A new concept of training aircraft for the Spanish Ejercito del aire

Airbus Spain has proposed a new concept of training aircraft to the Ejercito del aire, which could take over from C-101 and others F-5 currently in service. The plane, which is a two-seater mono-reactor in tandem, exists for the moment only on paper.

Replacing C-101 and F-5 airplanes

Airbus Spain has shown an advanced new concept of training aircraft that the aircraft manufacturer aims to introduce to the Spanish Ministry of Defence to replace C-101 and F-5 airplanes, currently in service for the advanced pilots training.

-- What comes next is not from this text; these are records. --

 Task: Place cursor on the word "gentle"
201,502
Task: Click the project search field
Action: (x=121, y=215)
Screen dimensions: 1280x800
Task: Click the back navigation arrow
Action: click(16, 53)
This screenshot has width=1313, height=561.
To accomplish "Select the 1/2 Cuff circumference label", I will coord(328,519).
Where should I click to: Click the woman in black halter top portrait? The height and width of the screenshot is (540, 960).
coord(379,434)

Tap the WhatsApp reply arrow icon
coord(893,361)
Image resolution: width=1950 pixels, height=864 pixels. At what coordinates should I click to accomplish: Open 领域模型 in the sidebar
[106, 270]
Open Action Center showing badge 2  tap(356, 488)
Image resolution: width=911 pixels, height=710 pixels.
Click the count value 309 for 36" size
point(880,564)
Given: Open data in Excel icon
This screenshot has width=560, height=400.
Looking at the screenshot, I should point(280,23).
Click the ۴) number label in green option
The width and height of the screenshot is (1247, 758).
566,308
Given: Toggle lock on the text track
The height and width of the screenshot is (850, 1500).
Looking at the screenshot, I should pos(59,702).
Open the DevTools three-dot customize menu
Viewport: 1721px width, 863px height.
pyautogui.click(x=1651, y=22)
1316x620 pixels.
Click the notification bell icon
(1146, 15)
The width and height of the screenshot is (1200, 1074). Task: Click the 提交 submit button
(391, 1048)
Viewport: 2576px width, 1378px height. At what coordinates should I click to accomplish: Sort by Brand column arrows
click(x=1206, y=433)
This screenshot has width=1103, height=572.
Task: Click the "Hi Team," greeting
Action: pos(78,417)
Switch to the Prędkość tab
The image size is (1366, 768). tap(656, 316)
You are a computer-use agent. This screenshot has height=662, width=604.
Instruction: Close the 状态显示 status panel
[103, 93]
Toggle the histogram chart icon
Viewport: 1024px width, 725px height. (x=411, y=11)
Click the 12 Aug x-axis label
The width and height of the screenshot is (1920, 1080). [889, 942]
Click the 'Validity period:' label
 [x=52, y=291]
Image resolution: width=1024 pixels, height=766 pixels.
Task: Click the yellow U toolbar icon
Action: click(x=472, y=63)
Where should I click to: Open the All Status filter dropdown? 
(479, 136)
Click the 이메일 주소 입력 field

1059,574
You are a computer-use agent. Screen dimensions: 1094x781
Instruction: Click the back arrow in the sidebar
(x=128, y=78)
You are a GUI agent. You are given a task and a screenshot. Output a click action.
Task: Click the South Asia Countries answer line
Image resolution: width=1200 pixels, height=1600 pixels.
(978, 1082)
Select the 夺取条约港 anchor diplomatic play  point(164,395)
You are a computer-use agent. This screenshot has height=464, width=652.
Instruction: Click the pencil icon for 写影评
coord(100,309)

Given the name of Airbus Flexible Jet trainer (AFJT or multi-purpose training jet), the project is for the moment only a study on paper but has also been introduced to the Spanish media last week by Fernando Peces, head of the Spanish Eurofighter program for Airbus Military Aircraft, and Javier Escribano, head of Future Combat Programs.

 A modern Mako airplane

The images broadcasted by Airbus represent the AFJT as a single-engine two-seater in tandem, with a conventional fuselage design which remind of the Mako light fighter aircraft conceived by the 1980-1990’s. The AFJT would be entirely managed by the Spanish unit of the company's Military Aircraft Division, the former CASA (Construcciones Aeronáuticas Sociedad Anónima), which already build the planes C295, A400M and A330MRTT, produce the right wing of the Eurofighter and gather the Spanish Eurofighter. Airbus Spain would be the only responsible of the conception, the integration and the assembly of the AFJT, Spanish subcontractors supplying as far as possible the necessary components and sub-components.

A need estimated of 50 to 55 planes

Airbus estimates that the Spanish Air force will need 50 to 55 planes to replace F-5 and C-101 planes in their role of training planes as well as those of its aerobatic teams. On the export market, Airbus estimates that between 500 and 800 training airplanes will be necessary until 2029, without counting possible variants of light attack and other "aggressors".